Justices: State Colleges' Protection of Minors Policy Not Bargainable
The high court's decision reversed a ruling by the Commonwealth Court that found the policy to be bargainable because the requirements it imposed "'directly relate to the terms and conditions of employment.'"
April 01, 2020 at 05:43 PM
3 minute read
The Pennsylvania Supreme Court has ruled that the Pennsylvania State System of Higher Education's policy designed to prevent faculty members from hiding crimes and abuse against minors is not subject to collective bargaining.
The justices ruled 6-1 that the policy—which requires faculty members to submit to criminal background checks and to report to their university employers if they are arrested or convicted of a serious crime, or found or indicated to be a perpetrator of child abuse—constitutes an inherent managerial policy or prerogative that is not bargainable.
The high court's decision reversed a ruling by the Commonwealth Court that found the policy to be bargainable because the requirements it imposed "'directly relate to the terms and conditions of employment.'"
The Association of Pennsylvania State College and University Faculties had argued that its members should not be subject to the reporting requirements of the State System's policy because those requirements were adopted from the Child Protective Services Law, which, as of a July 2015 amendment, no longer applies to most university employees.
Justice Debra Todd, writing for the Supreme Court majority, said that because the policy implicates both the employees' working conditions and the State System's basic policy-making power, the question was whether its impact on one outweighed its impact on the other.
The high court ultimately determined that the policy's impact on the State System's basic policy-making power had to take precedence.
"We certainly do not discount the effect on the faculty of mandated disclosures of criminal history information and child abuse findings to a university employer," Todd said. "Indeed, such disclosures, as noted above, could lead to discipline and termination.
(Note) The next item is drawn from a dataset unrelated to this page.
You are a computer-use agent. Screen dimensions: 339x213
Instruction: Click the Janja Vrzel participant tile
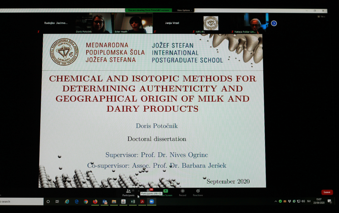(x=172, y=24)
The difficulty is that permitting bargaining over such disclosure mandates, and, thus, potentially narrowing or eliminating the requirements, could limit the universities' knowledge of such vital information, undermining the State System's ability to fulfill its essential obligation to protect minors―and, indeed, all students―who are on its campuses. Again, we view the safety of children to be a vital part of the State System's core mission of providing instruction and education. Mindful that the paramount concern in this inquiry is the public interest, we hold that the impact of the policy on faculty members' terms and conditions of employment does not outweigh the State System's interest in its foundational policy of protecting minors who are on campus and providing a safe educational environment."
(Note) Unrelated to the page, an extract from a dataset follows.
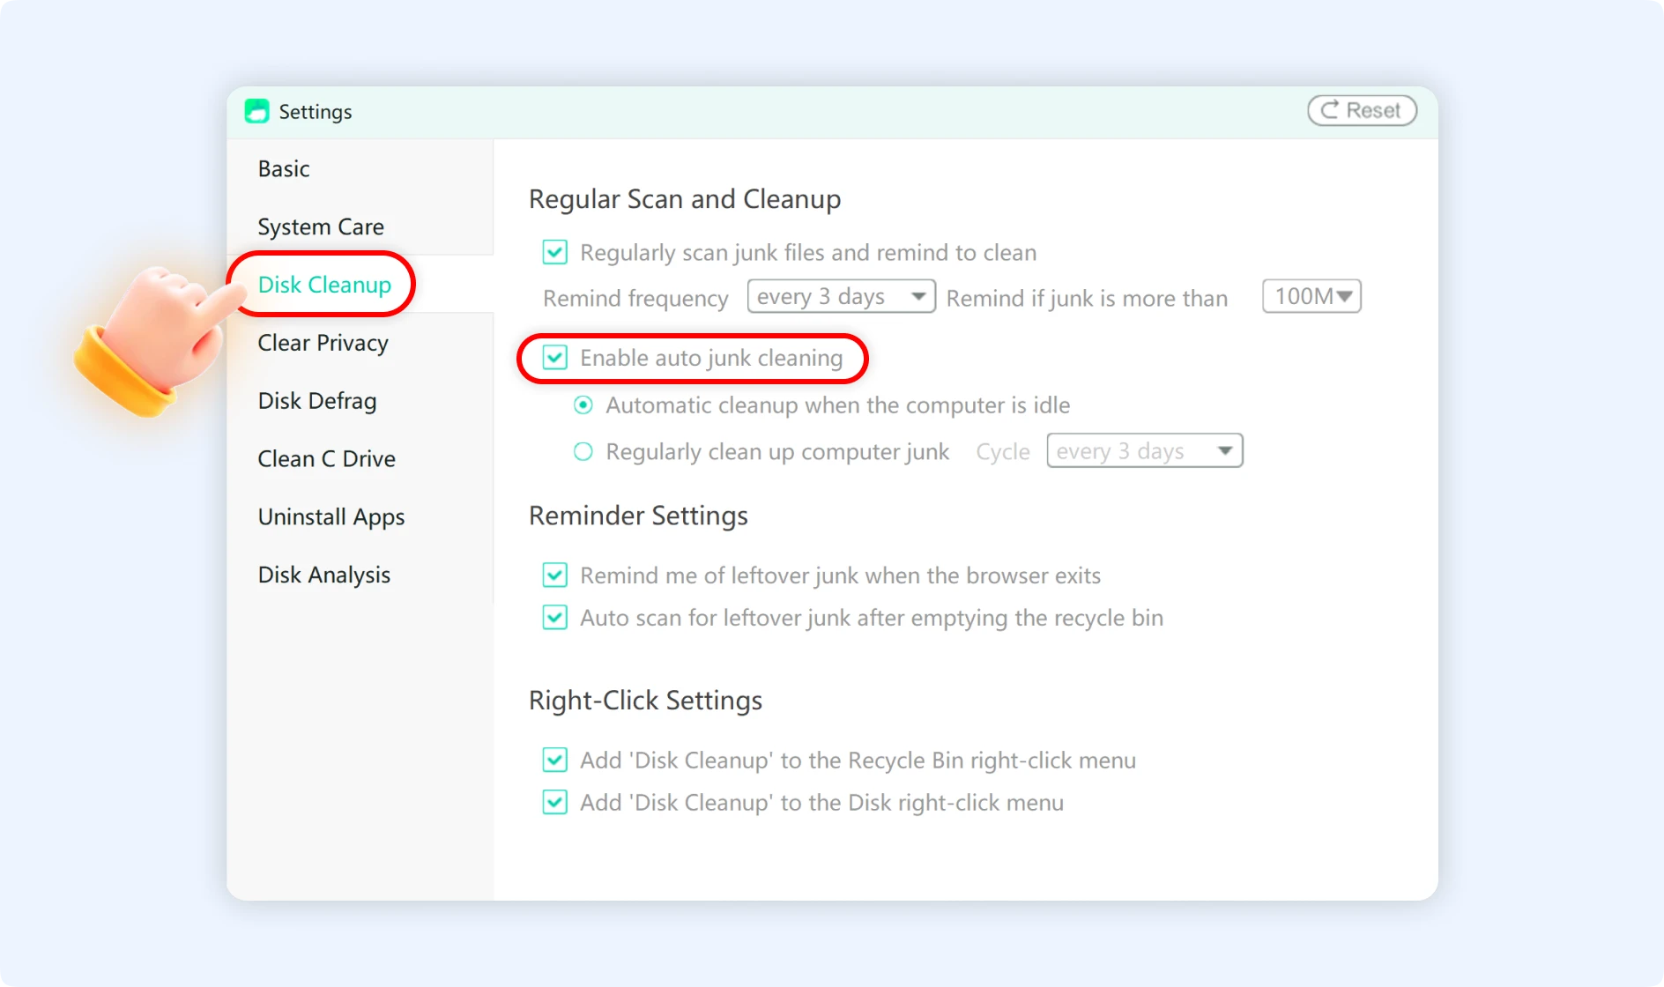Select the Disk Cleanup sidebar entry
This screenshot has height=987, width=1664.
click(324, 285)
Todd was joined in the majority by Chief Justice Thomas Saylor and Justices Max Baer, Christine Donohue, David Wecht and Sallie Updyke Mundy.
Justice Kevin Dougherty penned a dissenting opinion, arguing that the policy "does not concern a 'core aspect' of the State System's 'primary mission' of providing higher education."
"Implementation of the policy will have no effect, let alone a probable effect, on the State System's public purpose of providing undergraduate and graduate instruction," Dougherty said. "However, imposing background checks and reporting requirements on CPSL-exempt employees will significantly impact the terms and conditions of their employment, where tenure, reputation and employment could be irretrievably lost."
Counsel for the association, Jennifer Anne Nachamkin of Strokoff & Cowden in Harrisburg, could not be reached for comment. Counsel for the State System, Brian Gabriel of Campbell Durrant Beatty Palombo & Miller in Pittsburgh, also couldn't be reached.